Une unique toile d'araignée s’étendait d’un bord à l’autre de la fenêtre la plus proche, sur un fond de ciel rouge sang.
— Qu’est-ce qui se passe ? demanda Hermione alors que Harry redescendait l’escalier.
Mais avant qu’il n’ait eu le temps de répondre, Xenophilius remonta de la cuisine, portant à présent un
plateau chargé de bols.
— Mr Lovegood, où est Luna ? demanda Harry.
— Pardon ?
— Où est Luna ?
Xenophilius s’immobilisa sur la dernière marche.
— Je… je vous l’ai déjà dit. Elle est descendue à Bottom Bridge pour pêcher des Boullus.
— Alors pourquoi n’y a-t-il que quatre bols sur ce plateau ?

Xenophilius essaya de répondre, mais aucun son ne sortit de ses lèvres. On n’entendait que le battement continu de la presse à imprimer et le léger tintement que produisait à présent le plateau, entre les mains tremblantes de Xenophilius.

— Je crois que Luna est absente depuis plusieurs semaines, poursuivit Harry. Ses vêtements ont disparu et elle n’a pas dormi dans son lit. Où est-elle ? Et pourquoi regardez-vous tout le temps par la fenêtre ?
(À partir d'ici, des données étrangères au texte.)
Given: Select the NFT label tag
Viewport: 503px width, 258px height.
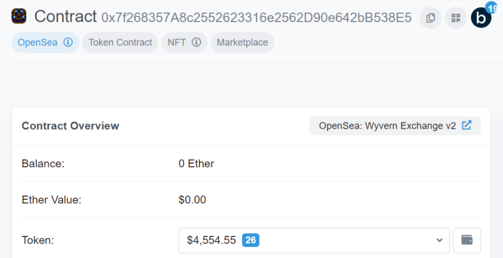Looking at the screenshot, I should [x=184, y=43].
Xenophilius lâcha le plateau. Les bols tombèrent, rebondirent, se fracassèrent. Harry, Ron, Sirius, Aria et Hermione tirèrent leurs baguettes. Xenophilius se figea, la main prête à plonger dans sa poche. Au même moment, une forte détonation s’éleva de la presse à imprimer et une impressionnante quantité de Chicaneur jaillit de sous la nappe en se répandant sur le sol. Puis la machine devint enfin silencieuse.
Hermione se pencha et ramassa l’un des magazines, sa baguette toujours pointée sur Mr Lovegood.
— Harry, regarde ça.
Il s’avança vers elle aussi vite qu’il le put à travers le désordre de la pièce.
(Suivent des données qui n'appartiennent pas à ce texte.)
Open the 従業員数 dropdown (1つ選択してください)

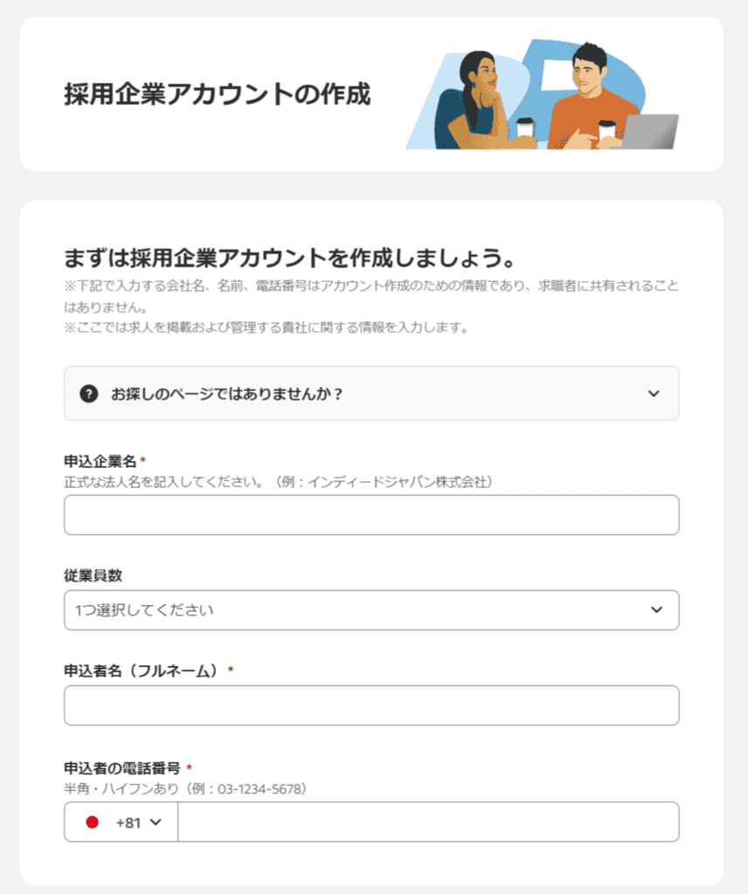tap(371, 610)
La couverture du Chicaneur montrait une photo de lui, barrée de la mention « Indésirable n°1 », avec en légende le montant de la récompense promise pour sa capture.
— Le Chicaneur a révisé sa position ? demanda froidement Harry en réfléchissant très vite. C'est donc ça que vous avez fait lorsque vous êtes descendu dans le jardin, Mr Lovegood ? Vous avez envoyé un hibou au ministère ?
Xenophilius se passa la langue sur les lèvres.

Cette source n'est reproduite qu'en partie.